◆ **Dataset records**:
┏━━

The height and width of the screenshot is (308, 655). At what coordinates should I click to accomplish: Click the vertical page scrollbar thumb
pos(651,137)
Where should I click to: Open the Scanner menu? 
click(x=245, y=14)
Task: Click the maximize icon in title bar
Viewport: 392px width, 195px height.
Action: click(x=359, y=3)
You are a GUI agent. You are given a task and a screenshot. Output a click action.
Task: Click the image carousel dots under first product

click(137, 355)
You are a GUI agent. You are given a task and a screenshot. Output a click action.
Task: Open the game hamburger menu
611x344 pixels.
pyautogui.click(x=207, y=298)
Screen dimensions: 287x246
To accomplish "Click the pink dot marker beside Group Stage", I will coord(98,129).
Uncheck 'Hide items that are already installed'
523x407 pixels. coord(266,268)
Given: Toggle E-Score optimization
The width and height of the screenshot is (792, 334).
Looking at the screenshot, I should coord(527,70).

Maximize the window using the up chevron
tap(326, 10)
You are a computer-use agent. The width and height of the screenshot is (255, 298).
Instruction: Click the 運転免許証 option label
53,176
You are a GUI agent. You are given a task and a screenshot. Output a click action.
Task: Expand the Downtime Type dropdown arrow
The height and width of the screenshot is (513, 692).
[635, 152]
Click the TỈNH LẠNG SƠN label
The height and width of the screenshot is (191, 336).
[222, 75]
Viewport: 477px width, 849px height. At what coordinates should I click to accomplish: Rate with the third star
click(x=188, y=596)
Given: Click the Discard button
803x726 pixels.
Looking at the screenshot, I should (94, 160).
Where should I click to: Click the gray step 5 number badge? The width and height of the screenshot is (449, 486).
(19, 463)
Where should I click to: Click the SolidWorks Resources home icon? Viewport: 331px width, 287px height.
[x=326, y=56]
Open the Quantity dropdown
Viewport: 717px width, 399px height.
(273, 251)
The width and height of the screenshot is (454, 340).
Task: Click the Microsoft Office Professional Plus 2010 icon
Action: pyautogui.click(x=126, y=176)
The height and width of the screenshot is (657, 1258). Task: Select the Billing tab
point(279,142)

┗━━

◆ **Task details**: Letter for letter, copy all of the entries above.

◆ **Response area**:
The height and width of the screenshot is (308, 655). At what coordinates should I click to accomplish: Click the vertical page scrollbar thumb
pos(651,137)
Where should I click to: Open the Scanner menu? 
click(x=245, y=14)
Task: Click the maximize icon in title bar
Viewport: 392px width, 195px height.
Action: click(x=359, y=3)
You are a GUI agent. You are given a task and a screenshot. Output a click action.
Task: Click the image carousel dots under first product

click(137, 355)
You are a GUI agent. You are given a task and a screenshot. Output a click action.
Task: Open the game hamburger menu
611x344 pixels.
pyautogui.click(x=207, y=298)
Screen dimensions: 287x246
To accomplish "Click the pink dot marker beside Group Stage", I will coord(98,129).
Uncheck 'Hide items that are already installed'
523x407 pixels. coord(266,268)
Given: Toggle E-Score optimization
The width and height of the screenshot is (792, 334).
Looking at the screenshot, I should coord(527,70).

Maximize the window using the up chevron
tap(326, 10)
You are a computer-use agent. The width and height of the screenshot is (255, 298).
Instruction: Click the 運転免許証 option label
53,176
You are a GUI agent. You are given a task and a screenshot. Output a click action.
Task: Expand the Downtime Type dropdown arrow
The height and width of the screenshot is (513, 692).
[635, 152]
Click the TỈNH LẠNG SƠN label
The height and width of the screenshot is (191, 336).
[222, 75]
Viewport: 477px width, 849px height. At what coordinates should I click to accomplish: Rate with the third star
click(x=188, y=596)
Given: Click the Discard button
803x726 pixels.
Looking at the screenshot, I should (94, 160).
Where should I click to: Click the gray step 5 number badge? The width and height of the screenshot is (449, 486).
(19, 463)
Where should I click to: Click the SolidWorks Resources home icon? Viewport: 331px width, 287px height.
[x=326, y=56]
Open the Quantity dropdown
Viewport: 717px width, 399px height.
(273, 251)
The width and height of the screenshot is (454, 340).
Task: Click the Microsoft Office Professional Plus 2010 icon
Action: pyautogui.click(x=126, y=176)
The height and width of the screenshot is (657, 1258). Task: Select the Billing tab
point(279,142)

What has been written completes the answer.